When it comes to understanding House Minority Leader Kevin McCarthy’s perspective on Donald Trump and the Jan. 6 attack, consider a brief timeline from early last year.
On Jan. 6, during the attack on the Capitol, McCarthy and Trump reportedly had a tense conversation in which the minority leader pressed the then-president to tell the rioters to stand down. According to a different GOP lawmaker, Trump said, “Well, Kevin, I guess these people are more upset about the election than you are.”
On Jan. 10, McCarthy privately told his House Republican colleagues that he was prepared to tell Trump he should resign the presidency.

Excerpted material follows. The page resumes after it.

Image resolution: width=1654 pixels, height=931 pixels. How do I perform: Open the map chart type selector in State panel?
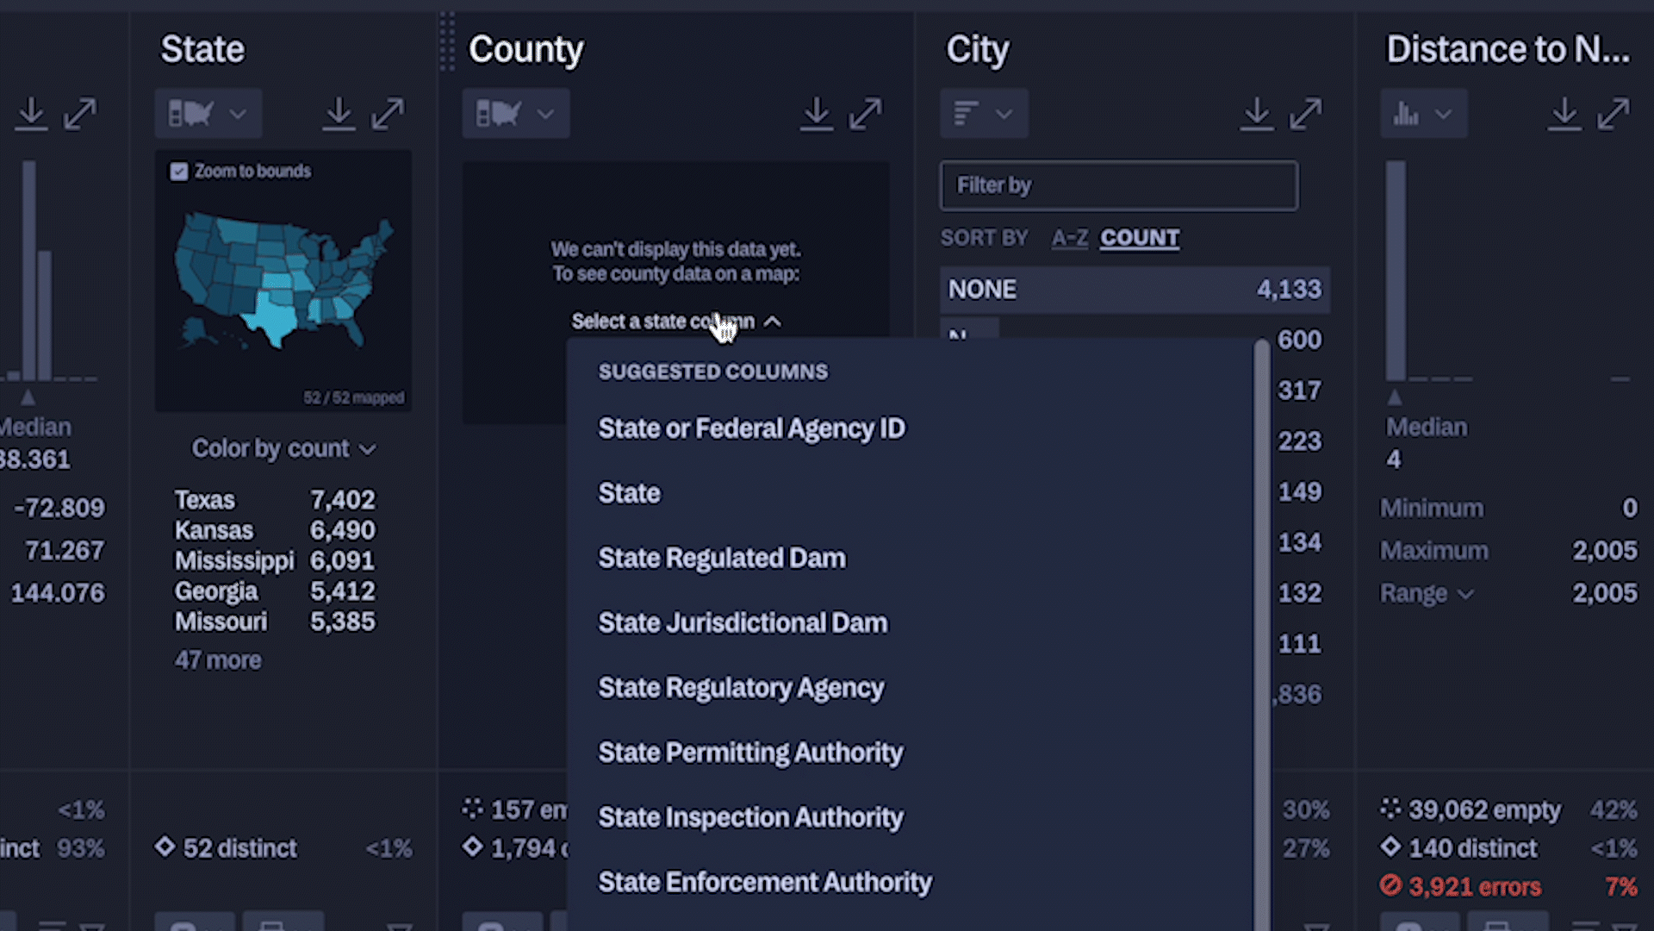click(x=207, y=113)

On Jan. 11, McCarthy said he’d spoken to Trump, and the then-president had told him that he accepted some responsibility for the insurrectionist violence.
On Jan. 13, McCarthy said on the House floor that Trump “bears responsibility“ for the attack.
If we were to simply stop here, this timeline would seem to offer a complete, week-long story in which McCarthy had taken a series of morally defensible stands.
The problem, of course, is that we can’t stop here.
The former president was reportedly infuriated by the Californian’s Jan. 13 remarks, because Trump expected his ostensible allies to show absolute, genuflecting fealty at all times. And with this in mind, on Jan. 21, just eight days after his pre-written remarks on the House floor, McCarthy started hedging. Referring to Trump and the violence, the Californian told reporters, “I don’t believe he provoked [the riot] if you listen to what he said at the rally.”
A few days later, the minority leader added that instead of holding the former president responsible, it’d be fairer to say “everybody across this country has some responsibility.”
A few days after that, McCarthy traveled to Mar-a-Lago to effectively kiss the ring, and an even more ridiculous pattern soon followed.